I don’t want to distance myself from them over this and have told them I didn’t appreciate the baby input. How do I go forwards without there being a bigger and bigger rift? Feel totally stuck in the middle and that they are making a shit situation a lot more shit.

OP posts:
SeaToSki · 07/03/2020 20:15

Are you able to have an honest conversation with them and tell them how they are making you feel? They might be just doing their best but not be very good at empathy. If you point them towards what you would find supportive then they might be able to change direction and support you and DH

Patch23042 · 07/03/2020 20:40

My parents were well-meaning, intrusive types. They’d act peevish if they thought I was confiding in friends rather than them, especially during my divorce. Stifling.

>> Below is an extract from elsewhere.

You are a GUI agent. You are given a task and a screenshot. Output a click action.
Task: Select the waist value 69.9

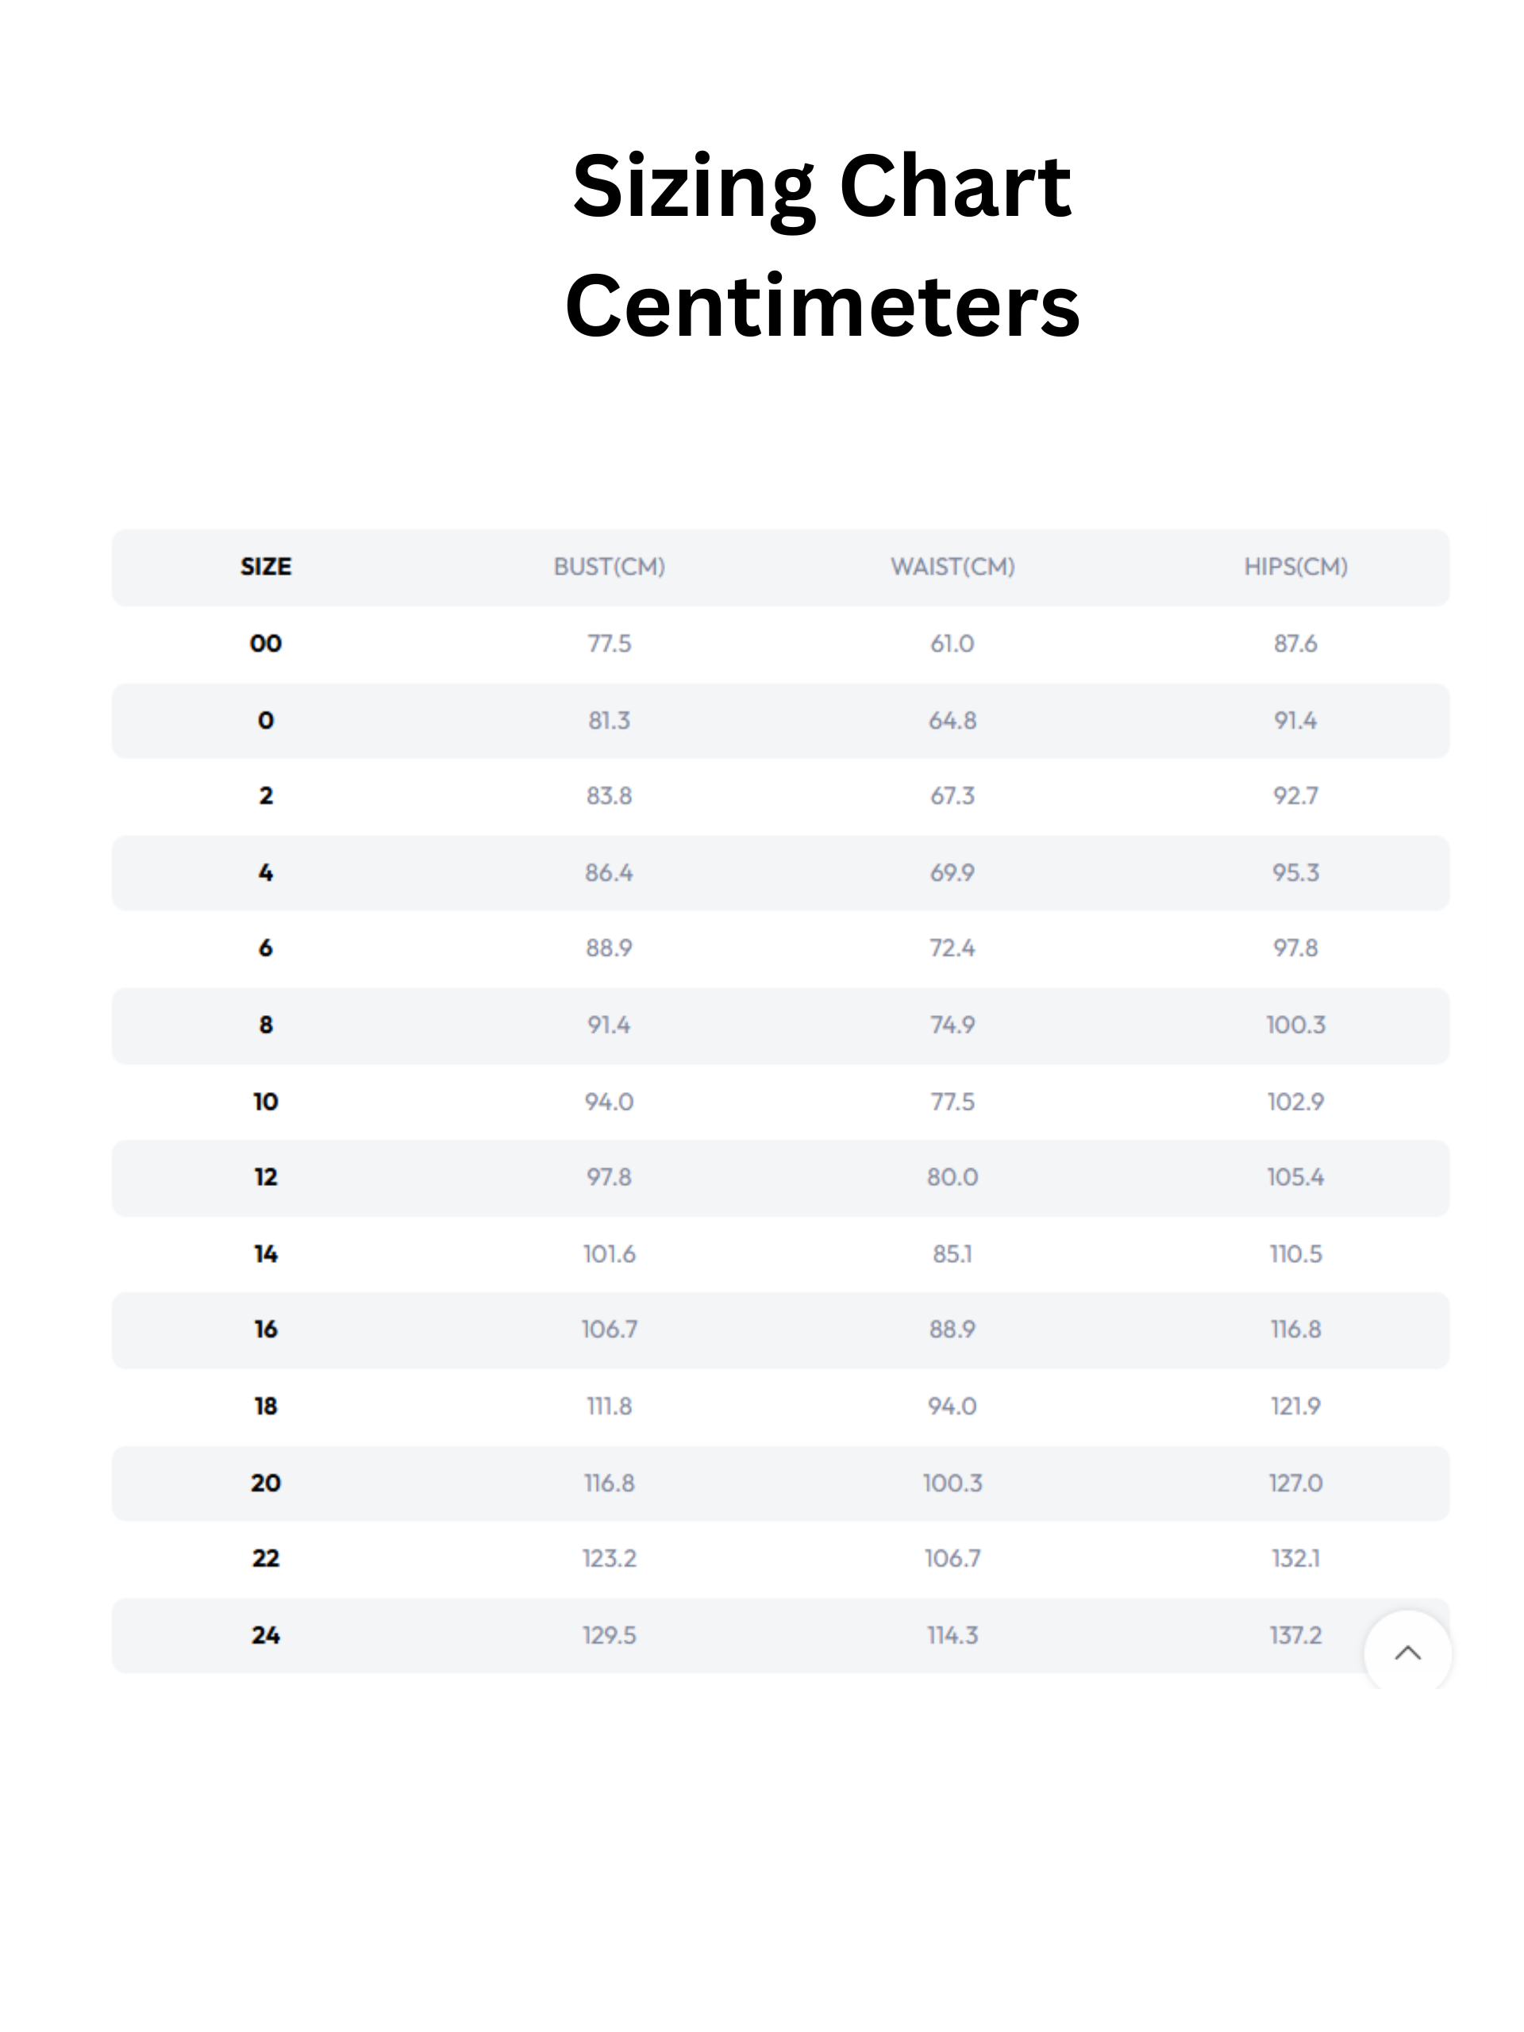pos(953,873)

Some of their advice was poor. Not all, in fairness. But I made a couple of duff decisions, including my degree subject, in order to keep them quiet and stop them going on and on and on and on.

I wish I’d set up boundaries earlier (I was aged 45ish when I stopped fretting about what they’d say/think about what I did). I now trust my own judgment, discuss problems with my boyfriend and/or close friends, and know how to get informed advice if I need it (as you presumably did from doctors and midwives re. your pregnancy - the people best placed to opine!)

You perhaps need to start by telling them less. Keep medical and financial matters private unless/until they need to know.

Good luck with the birth. Hope it goes smoothly.

rvby · 07/03/2020 21:13

I'm sorry for your troubles.

Can you explain how they managed to find out so many personal details about you and DHs life? Do you offer a lot of information to them, usually? If you do, then I'd say that the first thing to do is drastically rethink that and stop giving them quite so much ammunition.

Its almost unkind to unload that much onto folk who have prove to you that they are terrible at supporting you etc.

I have been in almost the same situations you describe and never in a million years would I have involved my parents until well after the situation had been sorted / decisions made tbh... because I know what they are like..

Wombleofwimbledon1984 · 07/03/2020 21:47

I think you’re both very right - I have leant on them too much and probably shouldn’t share too much. But I also don’t lying - I don’t want to pretend dh is working when he’s not, for example.

I’m also doing this very late. Most people seem to have an emancipation moment a lot earlier.

Dh is clearly really sore at them and talks about his family in a way that’s kind of pointedly positive / mentions disparaging things in passing about my family. It’s fair in a way but i find it really hard - they’re still my family and have been great in so many ways.

I know lots of people dislike their in-laws. I just don’t know how to not be bothered by a distance between my dh and my family.

OP posts:
Craftycorvid · 07/03/2020 21:56

My DM is lovely in many ways, but I learned a very long time ago that it’s best to edit my account of my life to her. She worries obsessively and will keep bringing things up long after I’ve dealt and moved on (my childhood being a prime example). Can’t do much about the distant past but I do adopt a ‘nothing to see here’ approach with the present wherever possible. Have you and your DH friends and others who are supportive?

Gutterton · 07/03/2020 22:08

You have experienced two very tough, challenging life blows over the past few weeks. You both must be reeling.

You will now have a child with many additional needs that will require a significant change to your working lives and bring major emotional and logistical challenges.

What are your thoughts about how you will both adapt to that?

I understand that your parents have been overbearing during this time but if you believe they have been ultimately loving and kind although it’s sounds also handwringing and anxious maybe think how you can all move forward from this flashpoint - you are likely to really need their support in the long term. But you do need to make it clear to them that you and your DH are the decision makers and if they are to be involved they have to pipe down and respect this.

I would also be direct and ask them not to criticise your DH.